• [Exercise data]:
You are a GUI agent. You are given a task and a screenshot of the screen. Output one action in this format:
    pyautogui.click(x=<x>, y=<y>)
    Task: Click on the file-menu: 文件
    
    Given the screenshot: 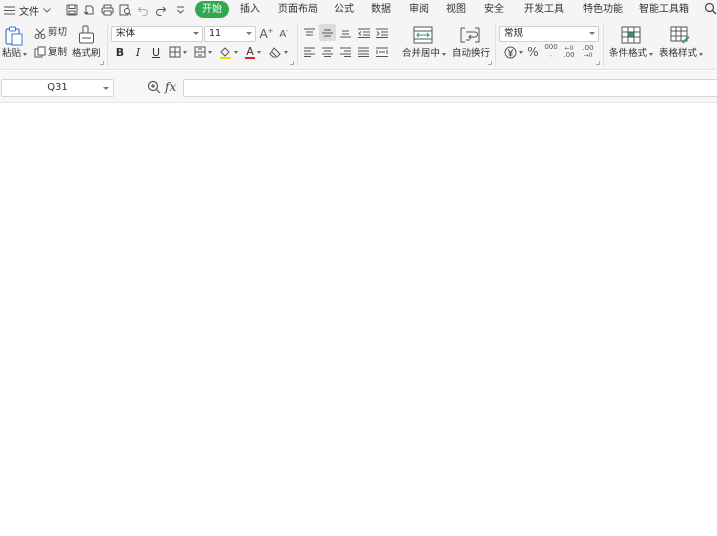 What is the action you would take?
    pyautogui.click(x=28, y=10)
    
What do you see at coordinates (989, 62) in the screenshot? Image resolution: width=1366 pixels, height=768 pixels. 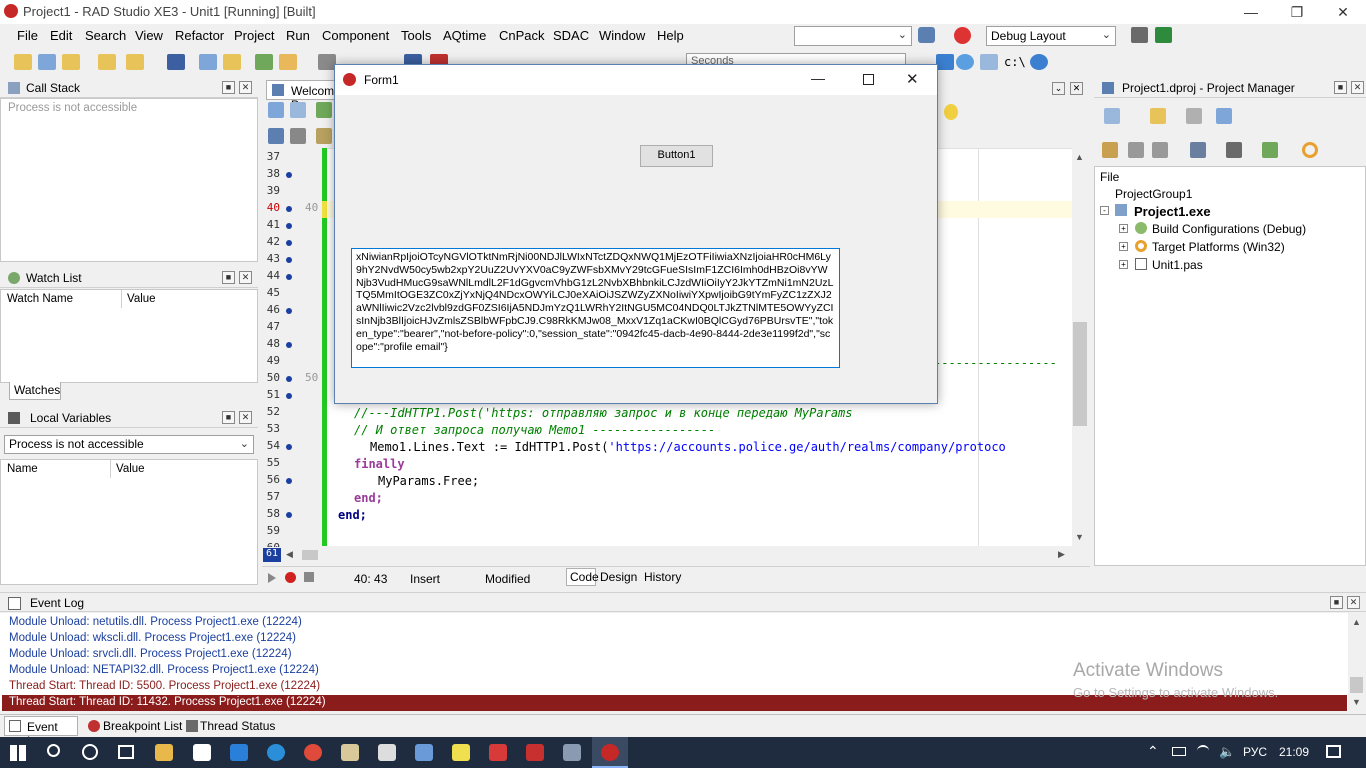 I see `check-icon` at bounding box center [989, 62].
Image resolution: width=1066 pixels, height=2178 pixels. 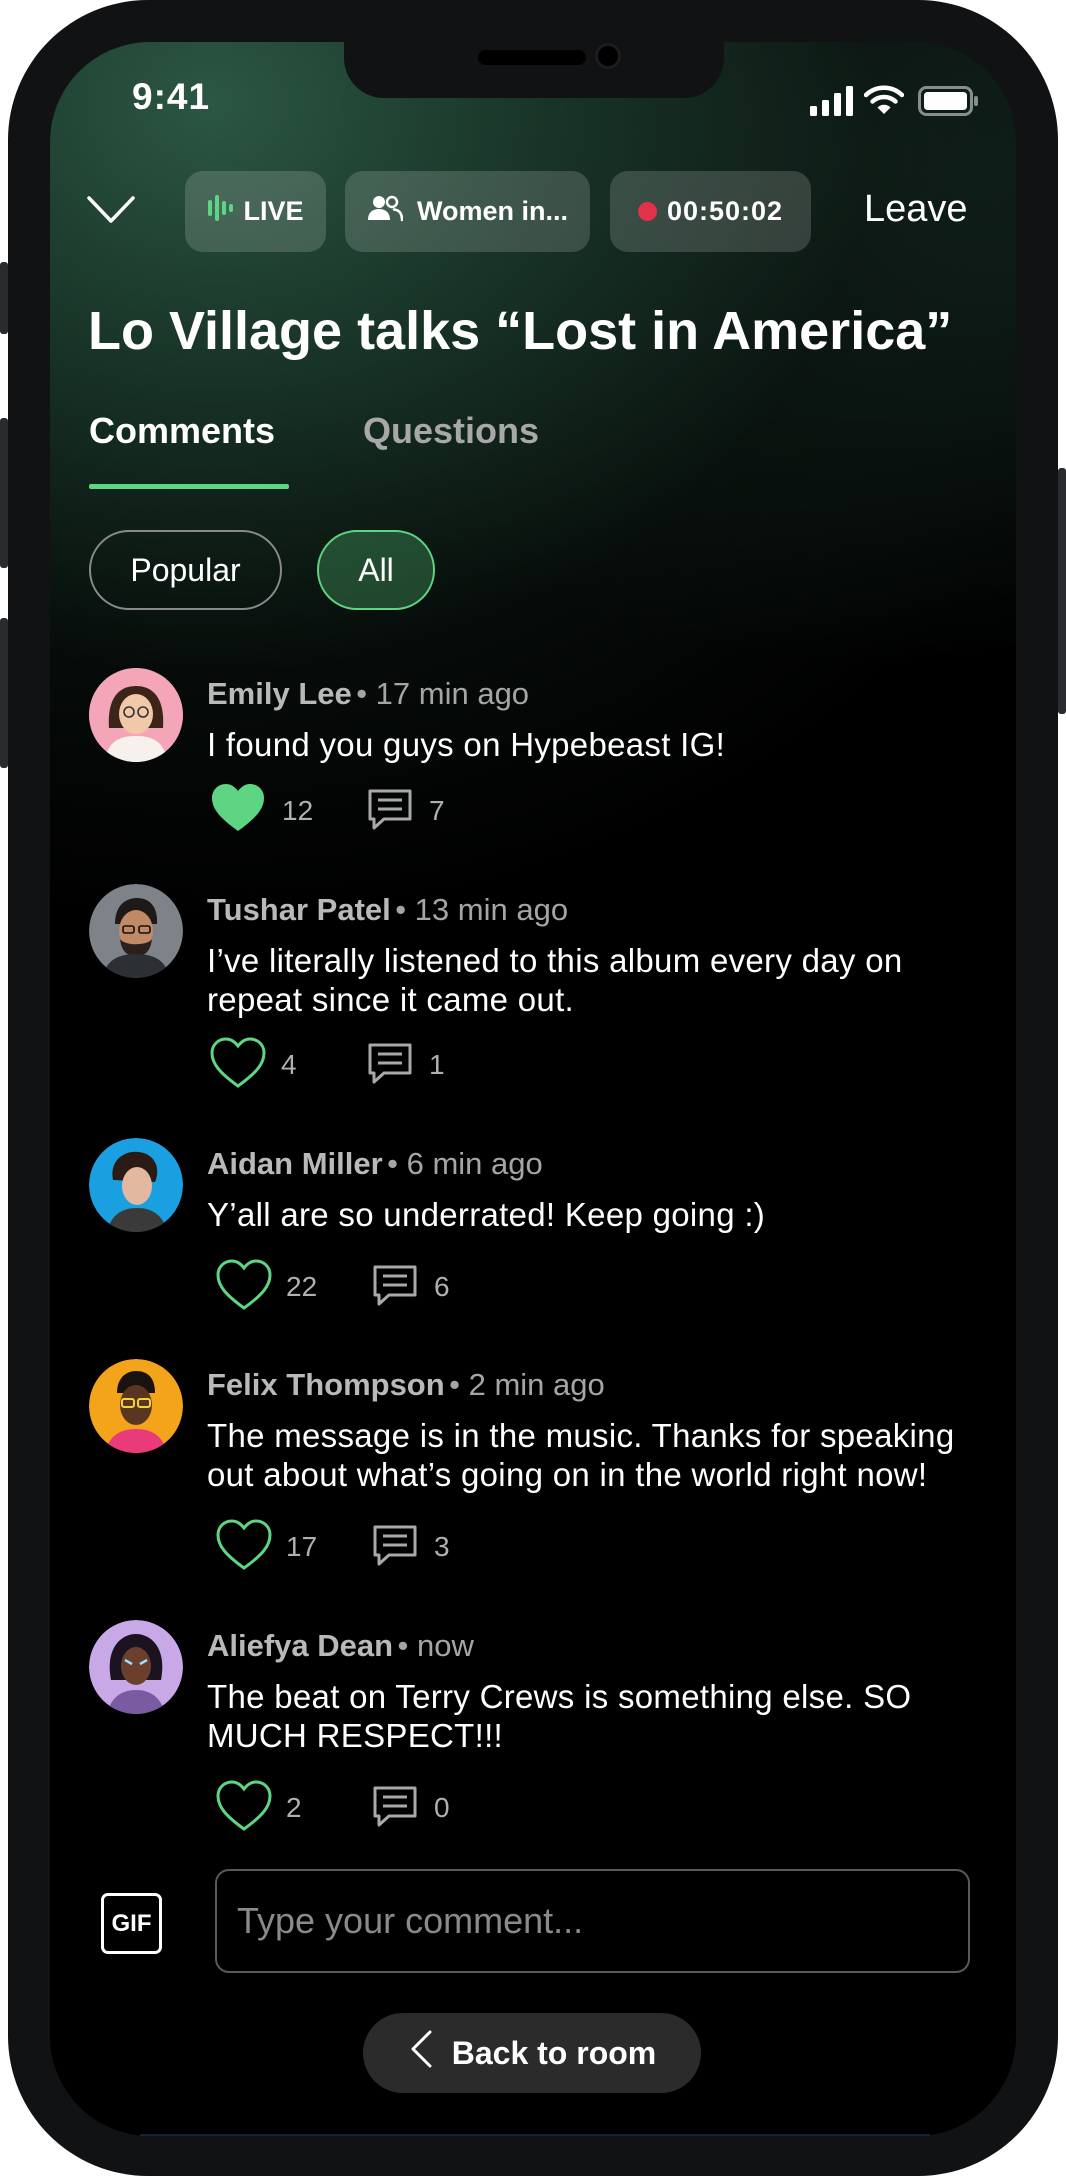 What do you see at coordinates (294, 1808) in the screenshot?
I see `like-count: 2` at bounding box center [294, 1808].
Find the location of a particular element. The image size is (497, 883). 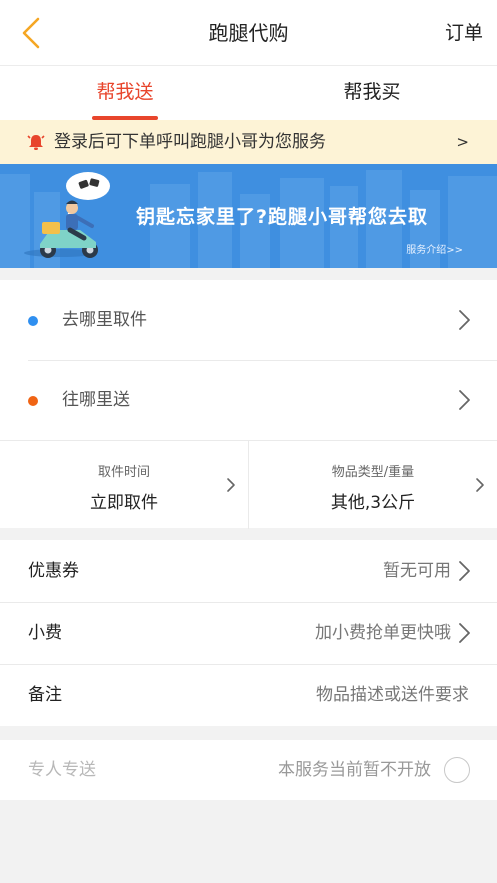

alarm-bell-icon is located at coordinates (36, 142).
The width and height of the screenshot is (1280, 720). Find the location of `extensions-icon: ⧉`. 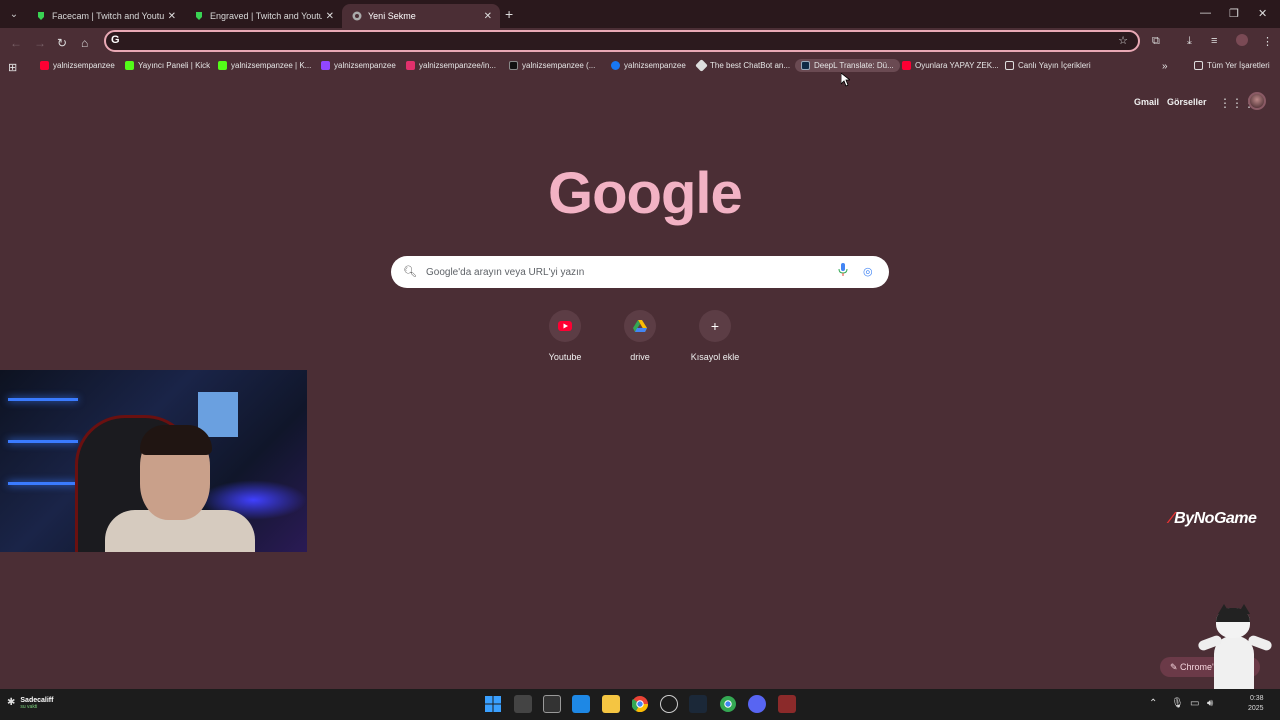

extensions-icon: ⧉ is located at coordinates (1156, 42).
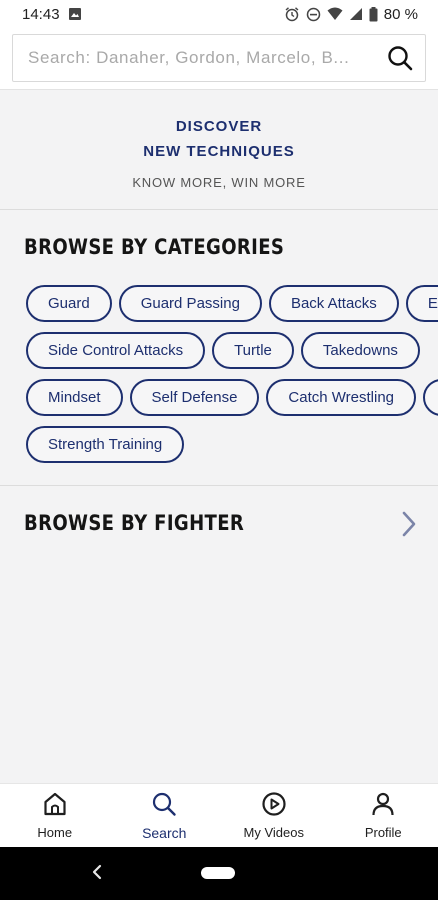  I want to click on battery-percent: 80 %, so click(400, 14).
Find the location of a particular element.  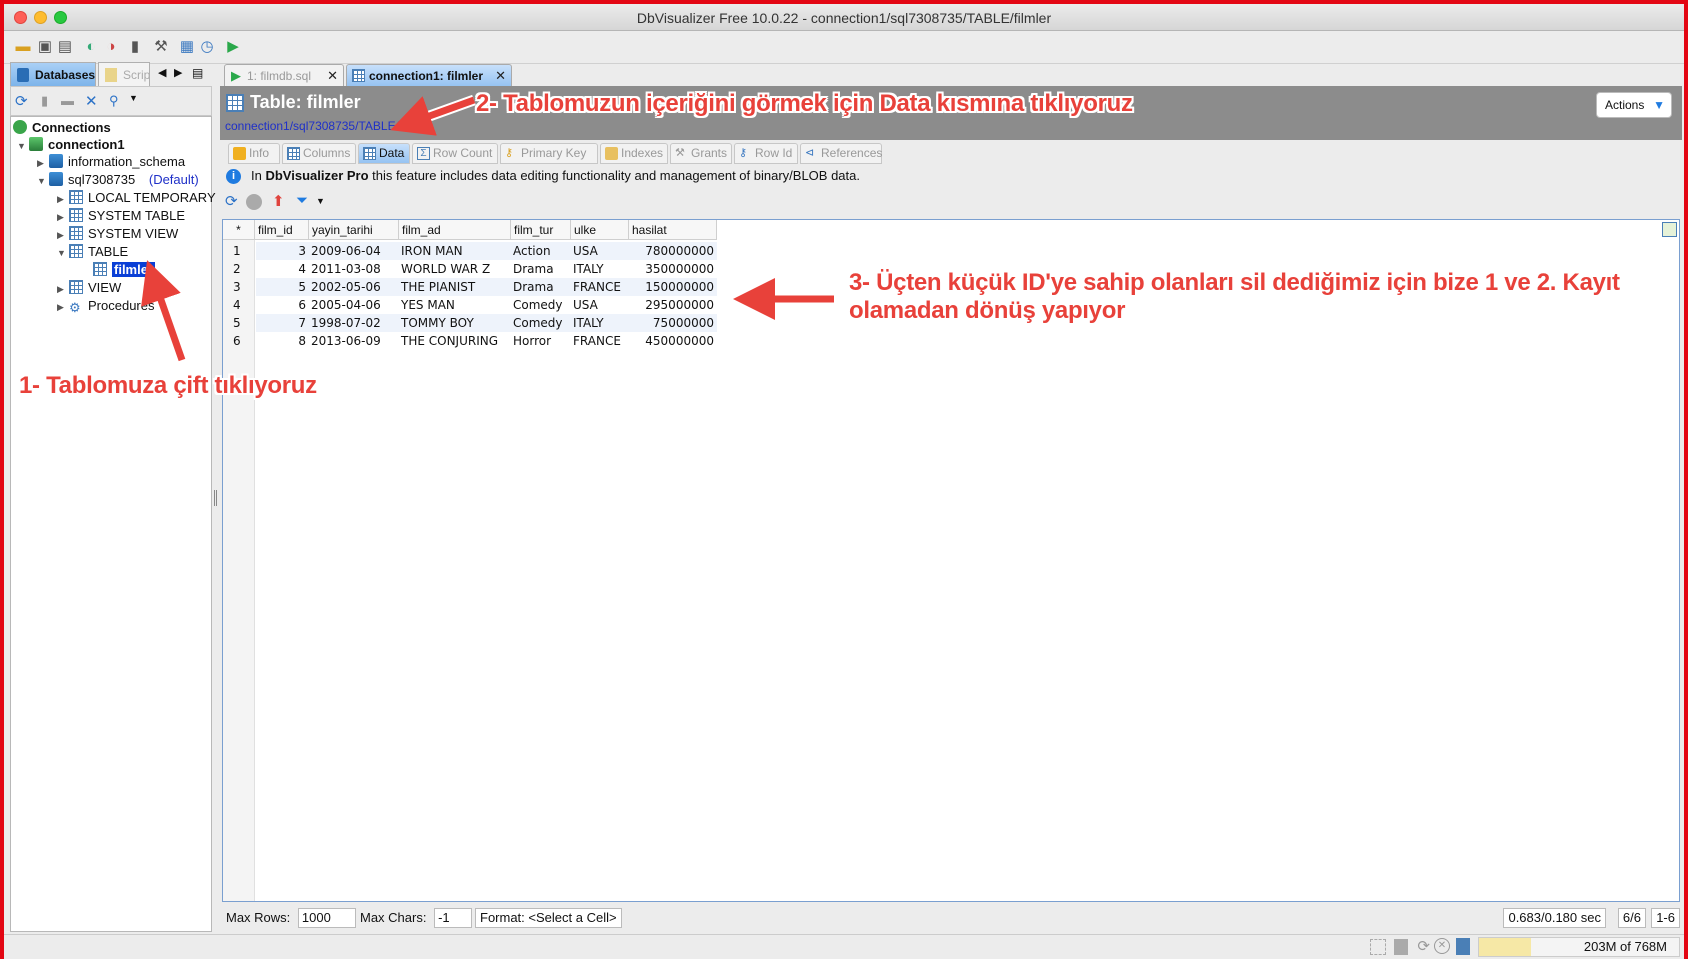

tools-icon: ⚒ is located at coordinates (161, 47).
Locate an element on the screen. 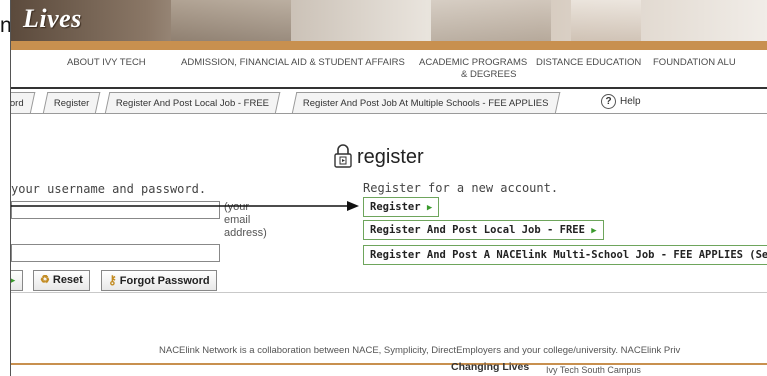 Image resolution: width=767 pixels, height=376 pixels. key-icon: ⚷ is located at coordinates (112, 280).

• [Required action]: Reproduce the rows from the line with "The width and" up to and including the line with "I want to click", leaving out the pictures.

• [Finished task]:
The width and height of the screenshot is (1280, 720). Find the location of `extensions-icon: ⧉`. 

extensions-icon: ⧉ is located at coordinates (1156, 42).
  I want to click on battery-percent: 80 %, so click(400, 14).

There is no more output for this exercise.